Police raid home and business of postal worker
August 12, 2009
By KAREN VELIE
In a page right out of the Keystone Cops, police kicked down the door of an unlocked home and then ransacked the property based on a bad tip from an informant.
At around 7 p.m. on Monday, an officer yelled “search warrant” outside a large plate glass window at Fashion Dry Cleaners in Atascadero. Moments later, an officer hit the window cracking it then another officer began beating out the glass with what looked like a bat.
A sergeant involved in the raid of the dry cleaners refused to give a reporter his name or what agency he worked for stating it was an “ongoing investigation” and that numerous agencies were involved.
An Atascadero police dispatcher said San Luis Police Department was the primary agency responsible for the raids.
In addition to SLOPD, Atascadero Police Department, the narcotics task force, and parole assisted in the raids, according to San Luis Obispo Police Department Public Information Officer Chris Staley
Approximately 10 officers participated in the raid of 55-year-old Yasuro Gonzales’ business while another team of law enforcement personnel smashed through a garage door at Gonzales’ San Miguel home.
“The front door was open,” Gonzales said. “They didn’t even try it. They told me to put a claim into the city (for damages to his home and business).”
San Luis Obispo County Judge Michael Duffy signed the warrant that allowed police to ransack Gonzales’s home while his 20-year-old son stood handcuffed in the front yard. According to the warrant, officers were searching for methamphetamine, paraphernalia used in preparing narcotics, financial records that show controlled substance transactions, and cell phones.
Gonzales left his home a little after 5 a.m. for his primary job with the postal service. At 4:30 p.m. he joined his wife at the family dry cleaners on El Camino Real. He arrived home a little after 7 p.m. to find eight officers searching his home and his son restrained.
“When I got home I asked, ‘Why is he handcuffed?’” Gonzales said. “They said, ‘For his own safety.’”
Gonzales’ 28-year-old son lives in an apartment next to the dry cleaners. Police arrested the son after they discovered one marijuana plant at the apartment during the raid. The officers found no illegal substances in their search of Gonzales’ home, Gonzales said.

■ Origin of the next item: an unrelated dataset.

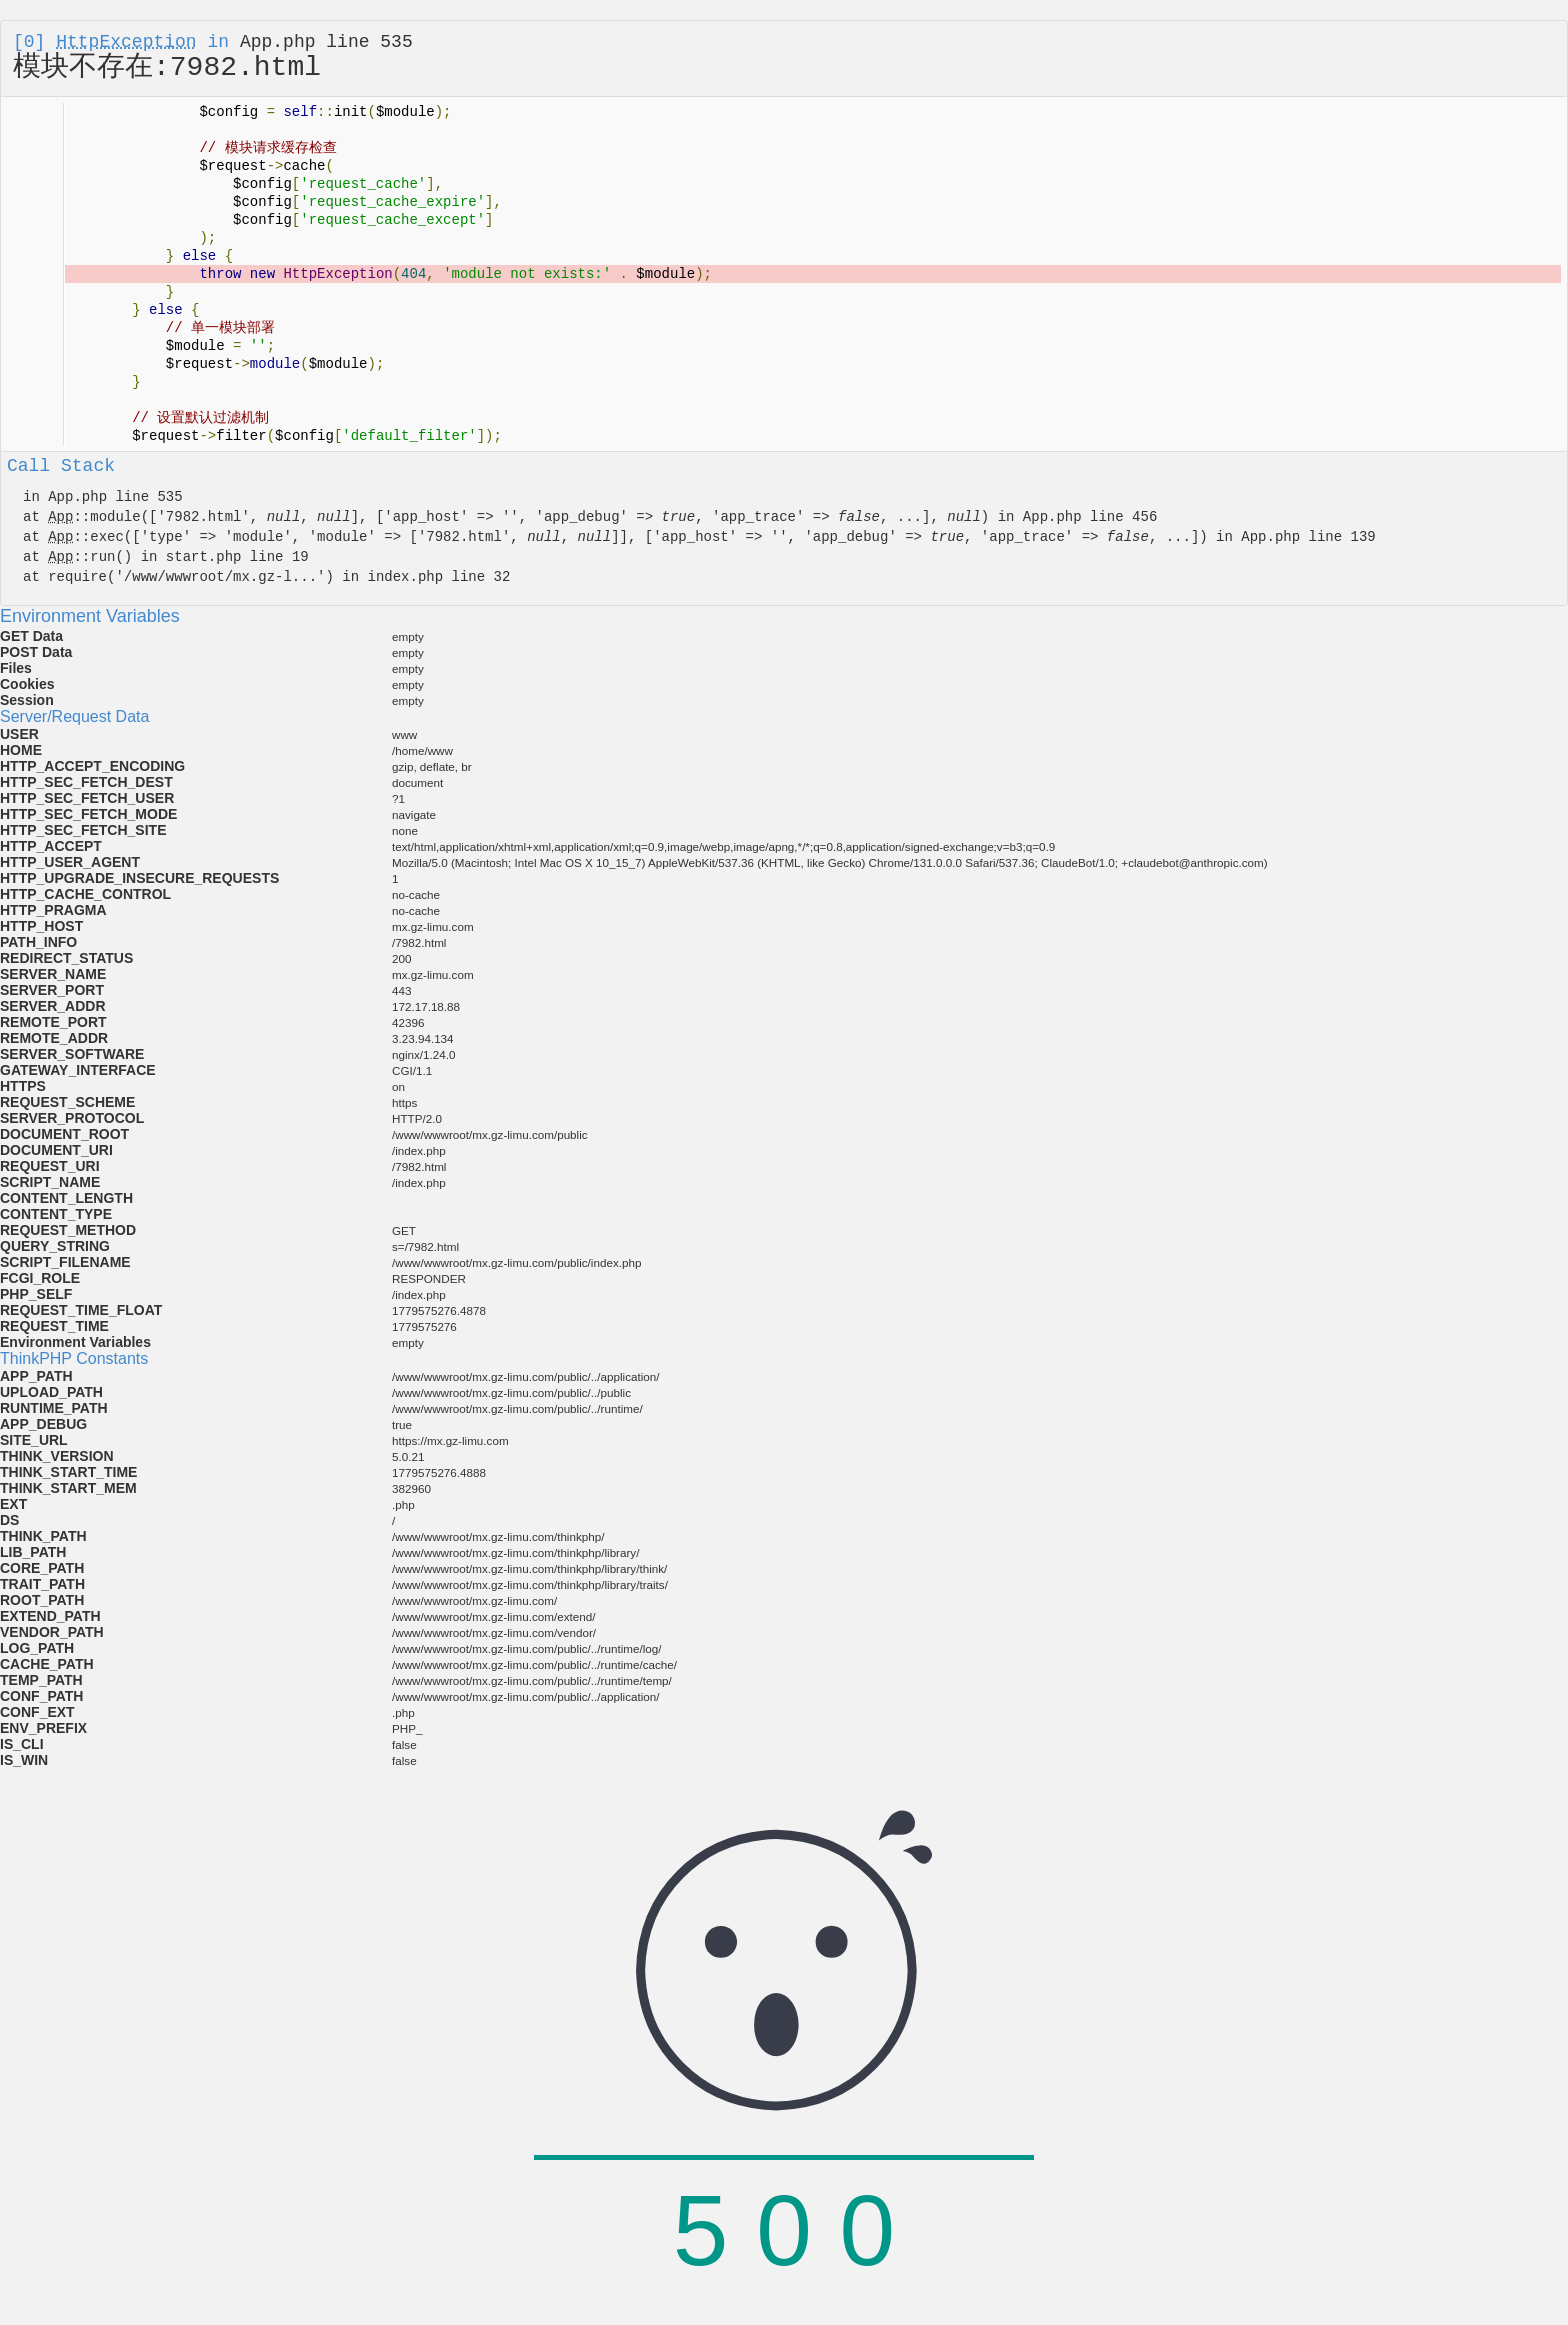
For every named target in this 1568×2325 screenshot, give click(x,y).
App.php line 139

The conflict between police and the Gonzales family began approximately six months ago when 30-year-old Luis Gonzales was released from prison after serving three months for a parole violation. He moved in with his father and for a few months he worked and stayed clean, Yasuro Gonzales said.
When Luis Gonzales appeared to be getting back into drugs his father asked him to move out. Luis Gonzales is currently in violation of his parole.
“How many times do we have to tell them he (Luis) is not welcome here,” Gonzales added. “I don’t want him on the street. I would rather see him in jail then on drugs.
“They have been by the dry cleaners at least three times looking for my son (Luis),” Gonzales said. “They have no respect. My other son was behind the building and an officer pulled a gun on him and made him get down on the ground. When he showed his identification they let him go.”
In addition to multiple stops at the dry cleaners, Gonzales said officers had entered his home on three prior occasions.
“They entered my 16-year-old daughter’s room and told her to get out,” Gonzales added. “They didn’t even tell me they were there. I was in bed. They told my son if we have to come again it was not going to be pretty.”
SLOPD Public Information Officer Staley said it is unusual when a search warrant does not produce the expected outcome during a raid. He declined to answer questions regarding whether narcotics where discovered during the raid, because “it is still an active investigation.”